● Document text
How to Create a Podcast (Part 2)

Podcasting is more popular than ever. Technology has made it so simple to access podcast content that you can listen anywhere at any time. The Public Speaker has savvy tips on creating your own podcast and promoting your own show.

Lisa B. Marshall
5-minute read
Episode #202

In Part 1 of this 3-part mini-series on podcasting I introduced you to Joe and Jen, both of whom recently asked me about getting started in podcasting. They each are interested in deepening and expanding their professional network connections and podcasting is something they are exploring to help them achieve that goal. 

In Part 1, I discussed the importance of thinking about your goals and then determining if podcasting was the best way to meet those goals. I also mentioned the importance of thinking about the type of content that would help you best reach your goals.

How Often Should I Podcast?

Next, after you’ve decided that podcasting is the way to go, you'll want to consider two very important questions:

  1. How often would you like to provide content?

  2. How much time and money do you want to invest?

I can tell you from my own experience, creating high-quality content takes time. For me, consistently creating weekly podcast content for The Public Speaker, in addition to running my business, is very difficult to do and I have the help of editors!

Consistency Is Important

On the other hand, John Lee Dumas, host and creator of Entrepreneur on Fire, is able to successfully create a new podcast 5 days a week. Author Michael Hyatt produces high-quality blog content 3 times a week in addition to a weekly podcast. So before you launch your podcast, it is very important to realistically consider how much time you’ll need to invest in order to consistently create high-quality audio.

If you can’t be consistent, you won’t grow your audience. It’s that simple.

● Problem set
• 1. Name every person mentioned in the podcasting article, including its author.
• 2. Rewrite the paragraph of the podcasting article that begins "On the other hand, John Lee Dumas" as a short bulleted list that keeps its main facts.

● Data lines
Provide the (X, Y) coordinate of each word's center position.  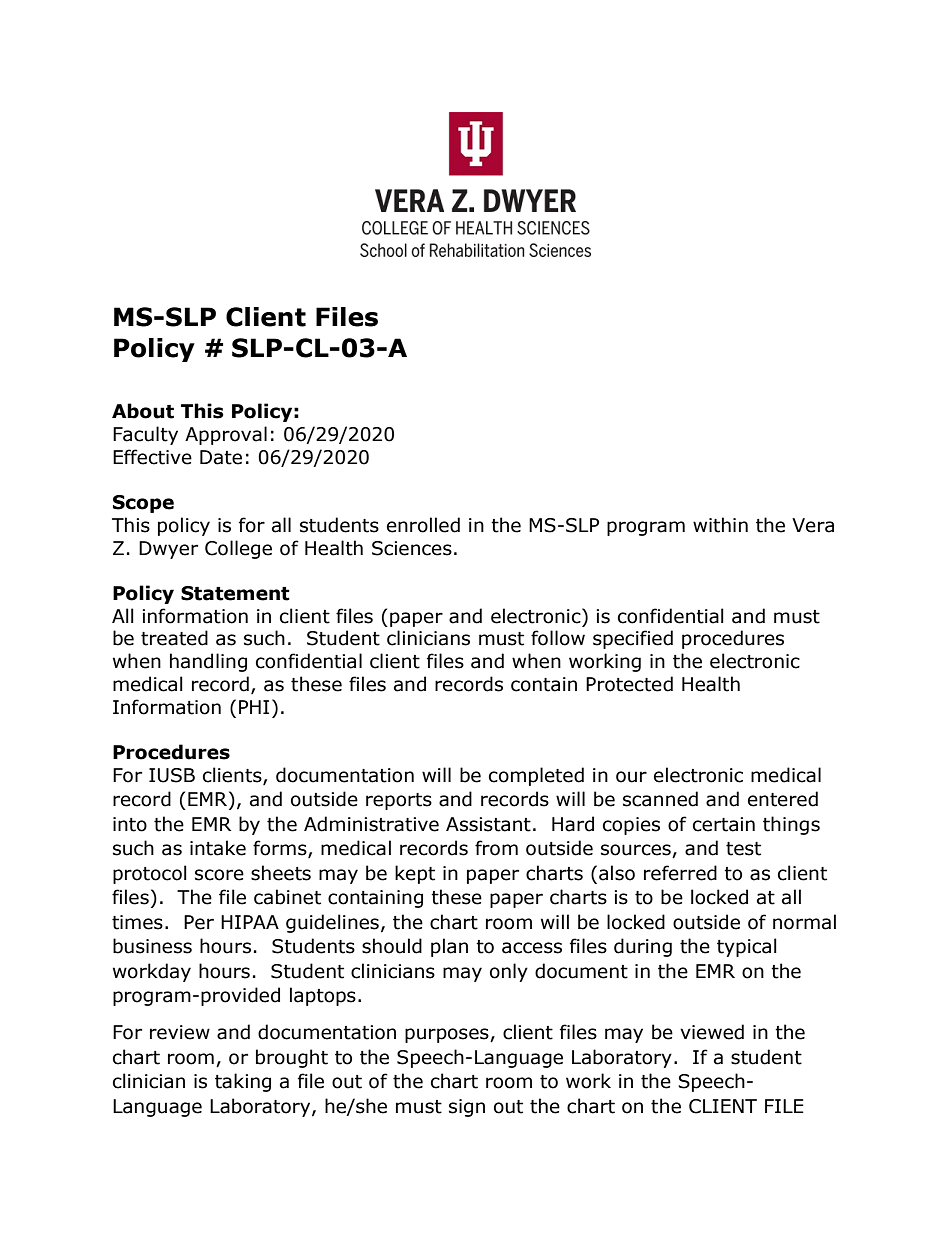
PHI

● Completed exercise
• 1. Lisa B. Marshall, Joe, Jen, John Lee Dumas, Michael Hyatt

• 2.
- John Lee Dumas, host and creator of Entrepreneur on Fire, successfully puts out a new podcast 5 days a week.
- Author Michael Hyatt writes high-quality blog content 3 times a week and also does a weekly podcast.
- Before launching a podcast, realistically judge how much time you'll need to keep making high-quality audio consistently.